Conferencing application 502 contains several dialog boxes. The focus of this section is to describe CCyDialog. A special dialog box class is derived from CDialog to avoid problems when dialog boxes are displayed when the application is in split mode and some or all of the topmost windows (handset, local video, remote video, snapshot) are always-on-top. Specifically:

(1) If a dialog is brought up when the application was in split mode (3 Windows) and one of the topmost windows is always-on-top, then portions of the dialog box would otherwise be obscured by the always-on-top window. For example, the Preferences dialog box would be on top of the handset window but underneath the remote window.

(2) When the user brings up a dialog box when the applications is in split mode (3 Windows), the user would otherwise be able to click on the local window and then obscure the dialog box.

The problem with (1) is that the OK and Cancel buttons would often be hidden by the video windows, so the application would be difficult to use. The problem with (2) is that a user could bring up a modal dialog box but perform functions outside of the dialog box before closing it.

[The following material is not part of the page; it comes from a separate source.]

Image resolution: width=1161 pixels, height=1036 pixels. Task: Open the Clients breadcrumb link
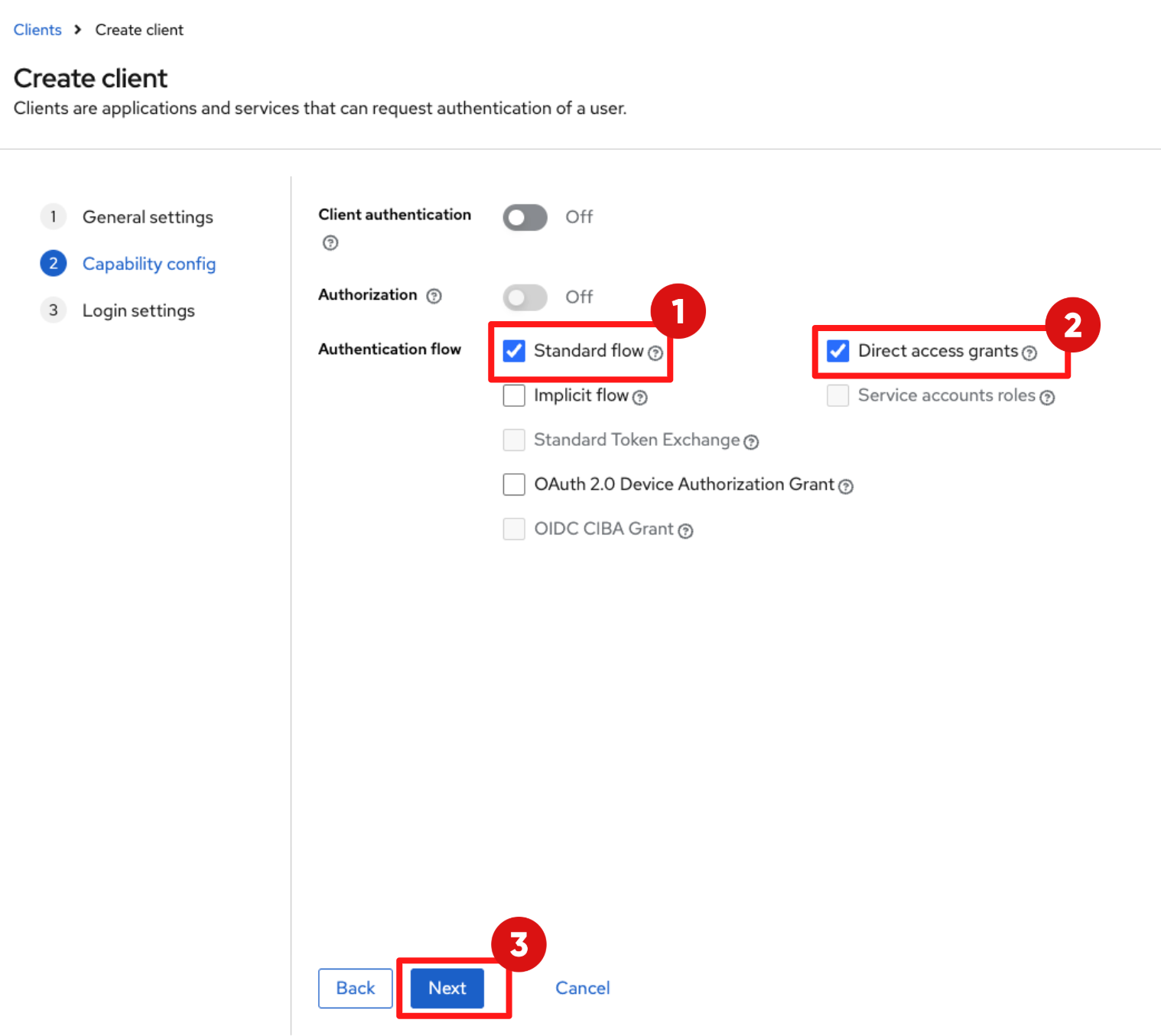(37, 30)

To make the application easier to use and more consistent with Microsoft.RTM. Windows.TM. operating system standards, CCyDialog is introduced and the problematic dialog boxes are derived from CCyDialog instead of CDialog. As a result, problems (1) and (2) are fixed. When a dialog box derived from CCyDialog is initialized, if the ProShare application has any visible topmost windows and the dialog box's owner is not topmost (e.g., the local window is topmost, but the owner of the Preferences is the handset window), then the dialog box owner window is made topmost to ensure the dialog is visible. To prevent the user from clicking in other application windows, all other topmost windows are disabled. These operations are reversed when the dialog box is destroyed.

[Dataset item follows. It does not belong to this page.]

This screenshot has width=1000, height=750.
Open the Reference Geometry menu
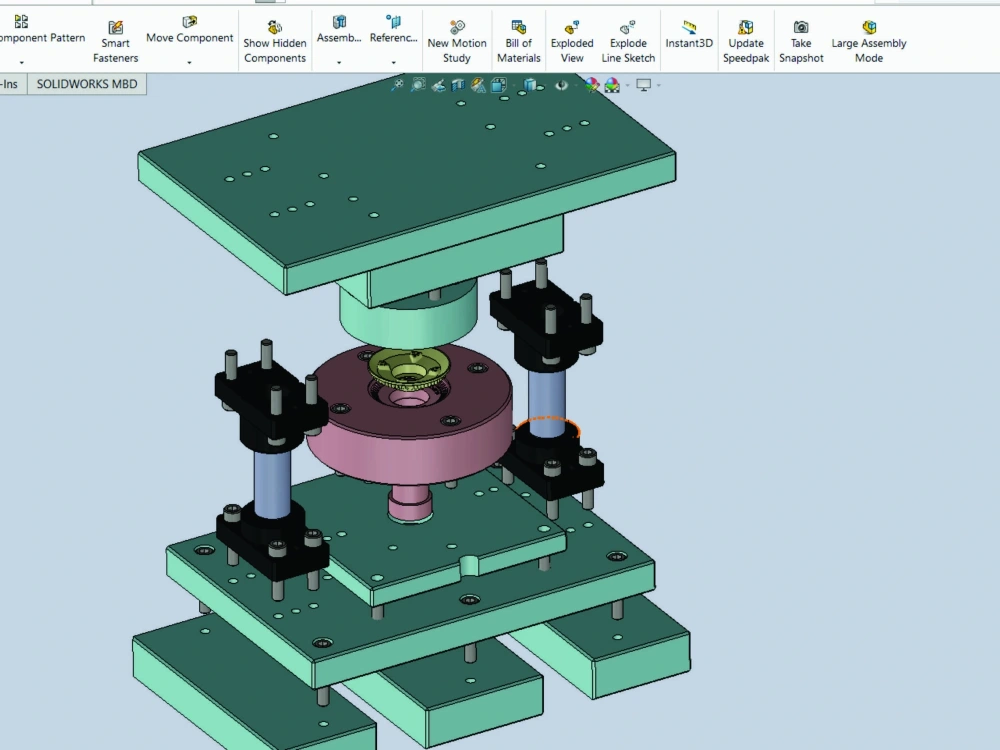click(392, 37)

When the user switches between conferencing application 502 and other applications, special care is taken due to the modifications made in CCyDialog::OnInitDialog. When conferencing application 502 is deactivated, CCyDialog::OnActivateApp turns temporary topmost off, and then back on when the application is re-activated. In addition, CCyDialog::OnActivateApp reenables the user interface while conferencing application 502 is deactivated so the user can click on any of the conferencing application's visible windows to get back to the dialog (and re-activate conferencing application 502).

Helper Classes

Dialog Helper

The dialog helper class, CDialogHelper, provides a method for obtaining dialog boxes with exact pixel dimensions in the Microsoft.RTM. Windows.TM. environment. The Microsoft.RTM. Windows.TM. M operating system provides support for dialog boxes, both in the API and in the support tools (dialog editors), but the coordinates used for dialog boxes and their elements are not pixels but "dialog units," which are calculated according to the font and display driver in use. Dialog boxes are not created with exact pixel dimensions and coordinates using this support, yet this is often desired, for example, when the position of dialog elements relates to a fixed size live video display (160.times.120 pixels).

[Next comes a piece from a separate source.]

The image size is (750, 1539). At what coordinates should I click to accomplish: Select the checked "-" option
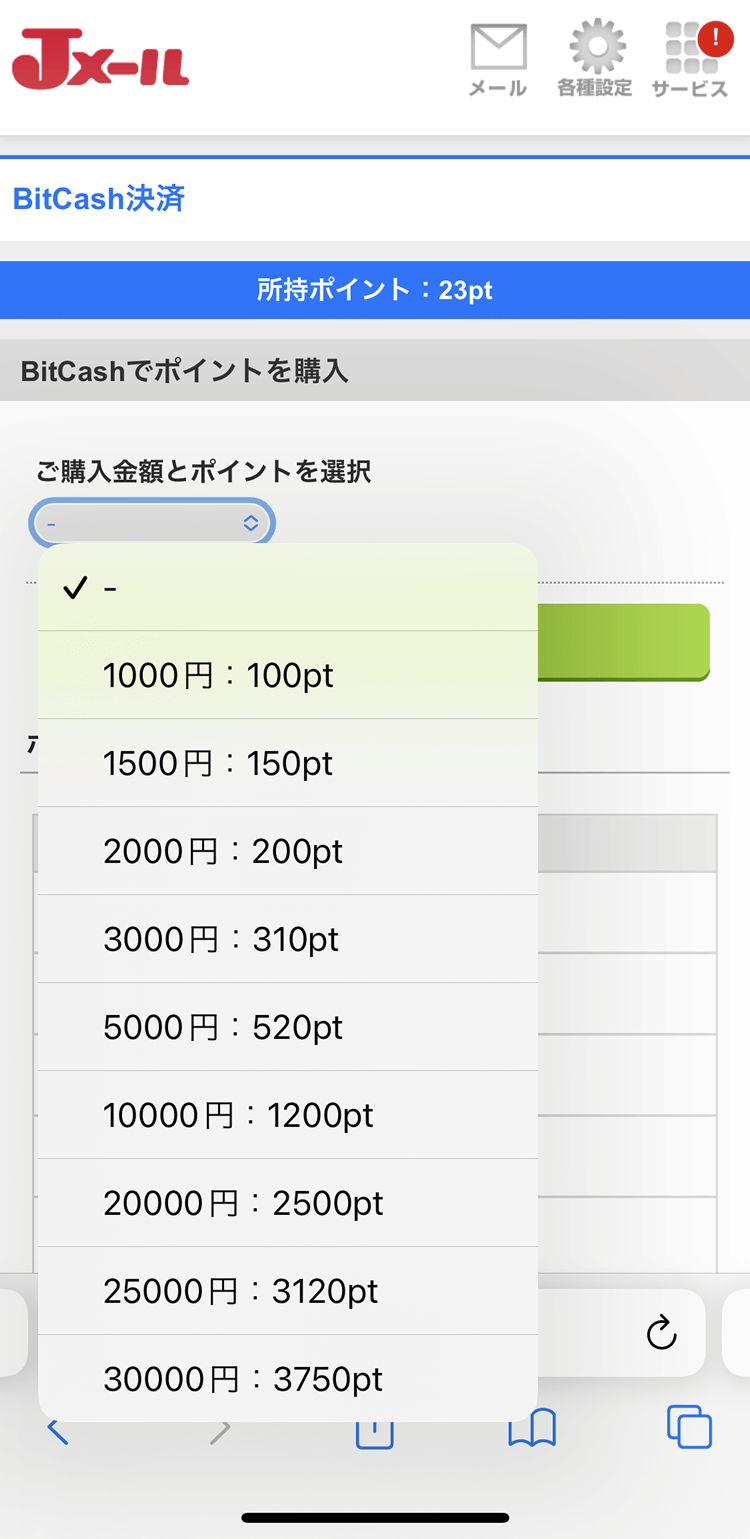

The CDialogHelper class simplifies the manipulation of dialog boxes. If a dialog box is designed with the assumption that 1 dialog unit=1 pixel, CDialogHelper can use a dialog template to resize and position dynamically the dialog elements correctly. The procedure follows:

Create the dialog box initially invisible.

Load the dialog template used to create the dialog box.

For each control referenced in the template,

Get a handle to the actual control, and

Use the coordinates from the template to reposition and resize the control.

Use the coordinates from the template to resize the entire dialog box.

Unload the dialog template.

Make the dialog box visible.

By using a dialog template that is a subset of the template used to create the dialog box, it is possible to resize and reposition only some of the controls, enabling a combination of pixel and dialog units to be employed.

Fast Bitmaip Buttons

An owner-draw button class, CFastBmpBtn, solves the following problems:

(1) Microsoft.RTM. Windows.TM. operating system provides basic button objects in several styles (particularly push buttons, check boxes, and radio buttons) with a default graphical appearance that is not easily customized. It is possible for an application to use "owner-draw" buttons, but then all distinction between button types is lost and the application must implement check box and radio button functionality itself. The Microsoft.RTM. Foundation Classes (MFC) provide a bitmapped button class that allows an application to provide up to four images to represent the various states of a button (up, depressed, with focus, and disabled), but this does not solve the basic problem, and each image must be stored in a separate bitmap, making maintenance difficult.

(2) When a user clicks on a Microsoft.RTM. Windows.TM. button with the mouse cursor, the button takes the input focus even if the user moves the cursor off the button before releasing the mouse button, thereby not generating a button press event. This makes it difficult for an application to keep the input focus in a desired location (e.g., an edit control).

The two problems above are solved in the following manner:

(1) CFastBmpBtn, a C++ class derived from the basic MFC window class, allows the developer to start with generic buttons, specifying the styles as desired, then add only three lines of code and one bitmap per button to obtain a flexible graphical appearance. The class dynamically subclasses the existing button object, taking over all standard button actions, in particular the drawing of the button. The bitmap contains 4, 8 or 12 images arranged vertically in a strict order, each representing a different button state (up, depressed, with focus, and disabled) for each of the possible check states unchecked, checked, and indeterminate check. The appropriate image is used to draw the button in response to system requests and in direct response to user interaction with the mouse. The CFastBmpBtn sends notification messages to the parent window in the same manner as standard buttons.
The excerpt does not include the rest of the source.